Sunday, December 28, 2008

Interspecific Scaling of Dosages for Nutrients or Physiological Substances

I was converting some of these dosages, communicated in journal articles as "mg per kg rat chow" or "mg per 100 g diet" of rats and mice, and I guess I just think there are some issues with the application of pharmacological principles to research in nutrition journals. I know that you want the animals to ingest whatever it is you're studying, given that intravenous or intraperitoneal injections produce different distributions of the substance than oral administration does. But it seems to me that dosages and concentrations could be brought into the 21st century, so to speak. Frequently, intracellular concentrations are not given in journal articles, such as for intracellular total folates, but are given as nanomoles/gram wet weight of tissue. Some researchers do conversions that can approximate intracellular concentrations in molarity (moles per liter of intracellular fluid) from those types of units, and I did those conversions for some of the articles in my folic acid paper. I didn't include them, even though researchers often have to include approximations like that in journal articles. But it took about an hour to do for one part of one paper, and it just seems to me....

I don't want to complain, given that I have the entire world of scientific knowledge at my fingertips. And I'm aware of the equations for rats and mice and other animals, converting mg/kg diet into mg/kg body weight. I'm also aware that a dosage for a rat or a mouse tends to be divided by 10, given that rodents have higher metabolic rates and higher surface-area-to-volume ratios than humans and different ratios of organs to body weights. But in the folic acid paper, I didn't do the one-tenth scaling (that's the least sophisticated and most crude rule of thumb for interspecific, or between-species, scaling). This was partly because some of the articles comparing dosages between rodents and humans didn't do the scaling, and I also wanted to show that the scaling doesn't seem to work very well. Anyway, I'll try to post some of these basic "mg per kg rat chow" calculations for some of the articles. I think maybe the scaling calculations should be applied more loosely, because the scaling factor that someone obviously applied to the case of folic acid, 40 or 50 years ago, seems to be about 5 times what it should be. There are other issues with it, but I won't go into that.

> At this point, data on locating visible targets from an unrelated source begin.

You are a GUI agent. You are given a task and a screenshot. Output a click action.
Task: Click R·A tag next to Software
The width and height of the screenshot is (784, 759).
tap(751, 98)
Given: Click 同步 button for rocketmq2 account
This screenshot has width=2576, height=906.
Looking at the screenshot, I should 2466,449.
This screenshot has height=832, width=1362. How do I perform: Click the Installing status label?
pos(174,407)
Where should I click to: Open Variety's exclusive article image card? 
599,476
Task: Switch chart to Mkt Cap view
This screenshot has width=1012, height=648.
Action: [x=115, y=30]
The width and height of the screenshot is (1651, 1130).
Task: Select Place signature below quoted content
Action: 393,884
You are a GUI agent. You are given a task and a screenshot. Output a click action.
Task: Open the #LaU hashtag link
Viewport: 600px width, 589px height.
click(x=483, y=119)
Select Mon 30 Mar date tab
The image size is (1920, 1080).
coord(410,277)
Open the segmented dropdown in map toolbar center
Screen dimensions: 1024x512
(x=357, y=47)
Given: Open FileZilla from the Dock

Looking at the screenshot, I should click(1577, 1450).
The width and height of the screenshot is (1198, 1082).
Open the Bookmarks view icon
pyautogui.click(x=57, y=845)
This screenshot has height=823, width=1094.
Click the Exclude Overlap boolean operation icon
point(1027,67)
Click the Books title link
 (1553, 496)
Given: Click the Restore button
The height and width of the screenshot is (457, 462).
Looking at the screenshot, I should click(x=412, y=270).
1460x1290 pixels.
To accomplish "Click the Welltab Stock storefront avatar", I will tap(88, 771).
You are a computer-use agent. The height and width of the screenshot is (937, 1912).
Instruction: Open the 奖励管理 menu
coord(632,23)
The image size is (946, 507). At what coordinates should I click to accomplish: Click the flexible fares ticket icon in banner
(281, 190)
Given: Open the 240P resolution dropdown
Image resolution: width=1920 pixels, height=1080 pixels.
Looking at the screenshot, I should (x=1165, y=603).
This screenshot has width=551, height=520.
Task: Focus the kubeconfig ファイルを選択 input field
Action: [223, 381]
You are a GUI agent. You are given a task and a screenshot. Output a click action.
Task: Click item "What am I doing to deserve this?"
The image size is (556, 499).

This isn't really about inconvenience for me but about the ongoing issues with long-term trials in these areas. Researchers generally make choices on dosages that are totally arbitrary, etc. I would go through some of the recently-publicized "megatrials" in these areas, but there are so many issues with the trials.

Here's a link to some of the basic data for "rat chow" or "mouse chow" conversions: (http://www.who.int/entity/ipcs/food/jecfa/en/tox_guidelines.pdf). It's a document from the World Health Organization because it's tedious and difficult to find references on these topics. These conversion factors, on the second-to-last page, agree approximately with the ones I applied in the "folic acid paper." But I read through parts of some articles on "allometric," between-species (interspecific) scaling of pharmacokinetic parameters, in the current literature, and this is still a big area of controversy. The problems related to the scaling of pharmacokinetic data for xenobiotics (drugs) haven't been resolved, by any means, and drugs are arguably much more neatly metabolized than nutrients like folic acid. Drugs given orally tend to not be extensively metabolized outside of the liver or kidneys, and there's a limited number of variables. The situation is more complicated, I think, for nutrients, given that physiological substances can be taken up and metabolized by most cells in the body. I'll try to make sense of some of those types of articles in relation to things like magnesium, for example. The intracellular magnesium concentrations, in red blood cells, do not correlate well with either therapeutic effects, such as fasting blood sugar or whatever other variable, or with the change in serum magnesium, etc.